Il n’est pas indiqué de vous rendre dans une clinique vétérinaire afin d’opérer un chien avant l’âge adulte (idéalement à partir de 1.5ans) car les tissus mous continuent de croitre et un même animal pourrait avoir besoin d’une seconde opération. Cela n’est recommandé que si le jeune animal présente des difficultés respiratoires marquées. Une fois l’animal adulte, la décision d’une chirurgie se base sur la clinique de l’animal et son mode de vie. Sur les races souffrant plus de leur conformation, le syndrome brachycéphale entraine un risque anesthésique 2,5 fois augmenté par rapport aux autres chiens.

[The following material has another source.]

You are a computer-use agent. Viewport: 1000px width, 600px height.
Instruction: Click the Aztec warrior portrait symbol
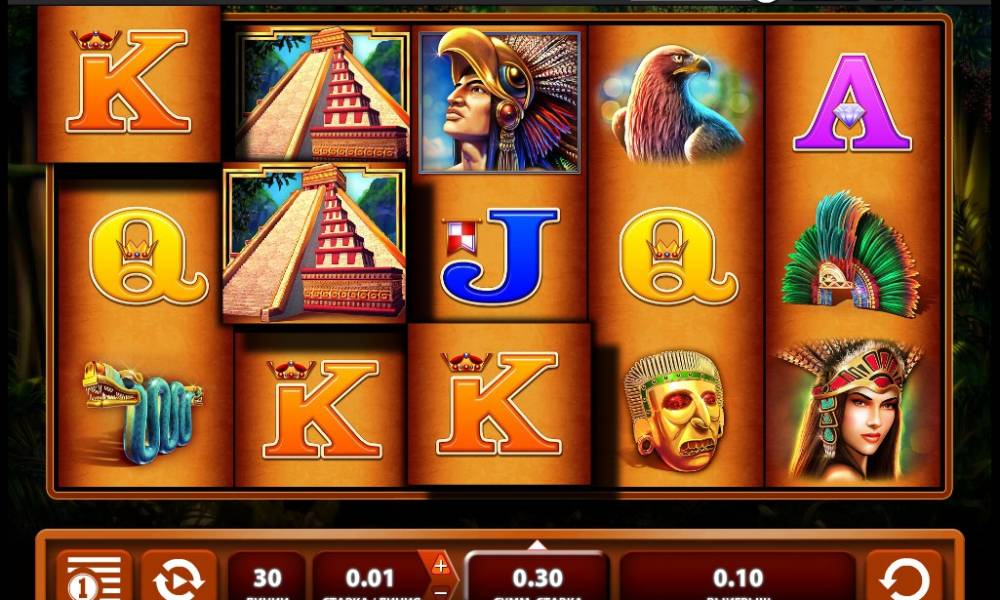(499, 102)
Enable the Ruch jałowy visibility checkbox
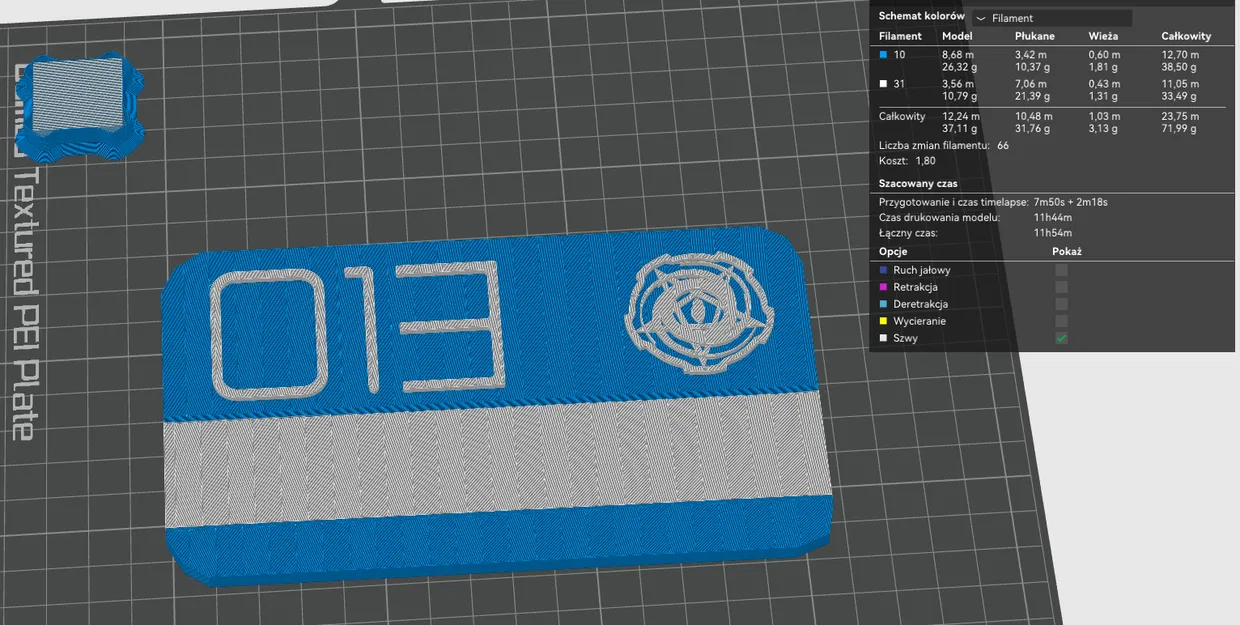1240x625 pixels. pos(1061,270)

Les opérer au bon moment permet de réduire ce risque.
Quels actes chirurgicaux ?
La Rhinoplastie
Cela consiste en l’excision en coin de la partie frontale de l’aile nasale.
(Ci contre : photo d’une rhinoplastie en cours, la narine gauche a été opérée, la droite non)
La Palatoplastie
Excision en longueur et en épaisseur du voile du palais. PHOTO hub
(Ci contre : photo d’une voile du palais suturé sur lui-même après avoir été désépaissi)
– Retrait des saccules laryngés : Ces derniers ne sont retirés que lors d’atteinte sévère.
Gestion postopératoire
L’environnement de ces chiens doit demeurer le même avant et après chirurgie. En effet la chirurgie ne permettant d’agir que sur certaines anomalies, les difficultés respiratoires et risques associés restent présents.
Le pronostic chirurgical dépend de la sévérité de l’atteinte (nombre d’anomalies anatomiques présentes) et de l’âge du chien. Les complications principales incluent un œdème des voies respiratoires, une bronchopneumonie par fausse déglutition et des troubles digestifs accentués.
Quelque soit le stade clinique, une intervention appropriée permet une nette amélioration de la qualité de vie de ces animaux.
Conseils au quotidien
- Utiliser un harnais plutôt qu’un collier
- Lutter contre la prise de poids
- Ne pas faire reproduire un animal présentant un syndrome brachycéphale modéré à important.
- Éviter les sorties lors de fortes chaleurs et ventiler / utiliser la clim à l’intérieur.
- Pas d’exercice intense si l’animal présente une intolérance à l’effort.